- [Exercise goal] Beginning with the line containing "You are a computer-use agent. The" and ending with the last line of the entries below, copy each line exactly and nothing else.

- [Data to examine]

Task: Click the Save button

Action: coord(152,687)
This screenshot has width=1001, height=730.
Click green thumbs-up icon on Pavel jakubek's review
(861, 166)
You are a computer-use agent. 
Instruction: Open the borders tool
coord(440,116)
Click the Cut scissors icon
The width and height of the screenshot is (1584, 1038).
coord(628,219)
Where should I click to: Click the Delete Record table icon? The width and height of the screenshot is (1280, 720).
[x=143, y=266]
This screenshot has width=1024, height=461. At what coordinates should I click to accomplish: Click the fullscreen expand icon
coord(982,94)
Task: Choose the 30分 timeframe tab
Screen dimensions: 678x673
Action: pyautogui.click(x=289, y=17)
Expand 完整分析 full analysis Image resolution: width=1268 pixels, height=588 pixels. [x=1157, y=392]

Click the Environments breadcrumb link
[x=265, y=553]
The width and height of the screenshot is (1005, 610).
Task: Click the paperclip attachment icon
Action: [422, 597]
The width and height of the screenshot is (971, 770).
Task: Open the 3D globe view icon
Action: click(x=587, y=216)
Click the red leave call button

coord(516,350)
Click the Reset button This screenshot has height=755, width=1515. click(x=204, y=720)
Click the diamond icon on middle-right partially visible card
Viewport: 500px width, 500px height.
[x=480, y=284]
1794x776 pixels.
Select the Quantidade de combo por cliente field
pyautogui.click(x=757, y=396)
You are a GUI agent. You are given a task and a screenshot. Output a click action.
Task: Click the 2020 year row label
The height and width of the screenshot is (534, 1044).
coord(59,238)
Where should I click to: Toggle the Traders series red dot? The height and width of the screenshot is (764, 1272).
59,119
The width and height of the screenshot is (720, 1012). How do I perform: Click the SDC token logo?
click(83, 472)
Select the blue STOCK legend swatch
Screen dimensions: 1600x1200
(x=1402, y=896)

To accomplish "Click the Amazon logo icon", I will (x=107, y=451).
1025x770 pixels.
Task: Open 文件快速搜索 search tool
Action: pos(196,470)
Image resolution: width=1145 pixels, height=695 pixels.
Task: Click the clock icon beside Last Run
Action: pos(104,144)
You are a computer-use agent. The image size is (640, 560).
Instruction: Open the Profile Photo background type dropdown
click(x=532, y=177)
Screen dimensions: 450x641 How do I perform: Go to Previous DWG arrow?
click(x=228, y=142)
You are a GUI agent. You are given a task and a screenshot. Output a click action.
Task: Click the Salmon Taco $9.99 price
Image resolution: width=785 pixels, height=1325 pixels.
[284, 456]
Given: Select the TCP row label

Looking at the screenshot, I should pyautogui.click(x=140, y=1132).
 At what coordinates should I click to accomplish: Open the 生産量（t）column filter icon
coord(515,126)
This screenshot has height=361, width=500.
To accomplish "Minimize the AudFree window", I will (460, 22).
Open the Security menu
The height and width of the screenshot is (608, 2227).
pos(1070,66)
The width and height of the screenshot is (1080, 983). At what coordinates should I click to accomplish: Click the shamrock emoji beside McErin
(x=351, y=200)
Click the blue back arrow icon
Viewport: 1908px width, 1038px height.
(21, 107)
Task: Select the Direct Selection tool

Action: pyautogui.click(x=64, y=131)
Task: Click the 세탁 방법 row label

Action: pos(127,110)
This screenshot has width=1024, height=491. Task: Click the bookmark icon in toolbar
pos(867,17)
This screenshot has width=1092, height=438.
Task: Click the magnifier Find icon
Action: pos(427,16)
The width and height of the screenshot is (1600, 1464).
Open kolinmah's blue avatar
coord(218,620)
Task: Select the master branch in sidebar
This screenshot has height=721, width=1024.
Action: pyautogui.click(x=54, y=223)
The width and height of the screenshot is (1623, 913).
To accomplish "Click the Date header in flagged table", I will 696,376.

- [Answer to the exercise]
You are a computer-use agent. The image size is (640, 560).
Instruction: Open the Profile Photo background type dropdown
click(x=532, y=177)
Screen dimensions: 450x641 How do I perform: Go to Previous DWG arrow?
click(x=228, y=142)
You are a GUI agent. You are given a task and a screenshot. Output a click action.
Task: Click the Salmon Taco $9.99 price
Image resolution: width=785 pixels, height=1325 pixels.
[284, 456]
Given: Select the TCP row label

Looking at the screenshot, I should pyautogui.click(x=140, y=1132).
 At what coordinates should I click to accomplish: Open the 生産量（t）column filter icon
coord(515,126)
This screenshot has height=361, width=500.
To accomplish "Minimize the AudFree window", I will (460, 22).
Open the Security menu
The height and width of the screenshot is (608, 2227).
pos(1070,66)
The width and height of the screenshot is (1080, 983). At what coordinates should I click to accomplish: Click the shamrock emoji beside McErin
(x=351, y=200)
Click the blue back arrow icon
Viewport: 1908px width, 1038px height.
(21, 107)
Task: Select the Direct Selection tool

Action: pyautogui.click(x=64, y=131)
Task: Click the 세탁 방법 row label

Action: pos(127,110)
This screenshot has width=1024, height=491. Task: Click the bookmark icon in toolbar
pos(867,17)
This screenshot has width=1092, height=438.
Task: Click the magnifier Find icon
Action: pos(427,16)
The width and height of the screenshot is (1600, 1464).
Open kolinmah's blue avatar
coord(218,620)
Task: Select the master branch in sidebar
This screenshot has height=721, width=1024.
Action: pyautogui.click(x=54, y=223)
The width and height of the screenshot is (1623, 913).
To accomplish "Click the Date header in flagged table", I will 696,376.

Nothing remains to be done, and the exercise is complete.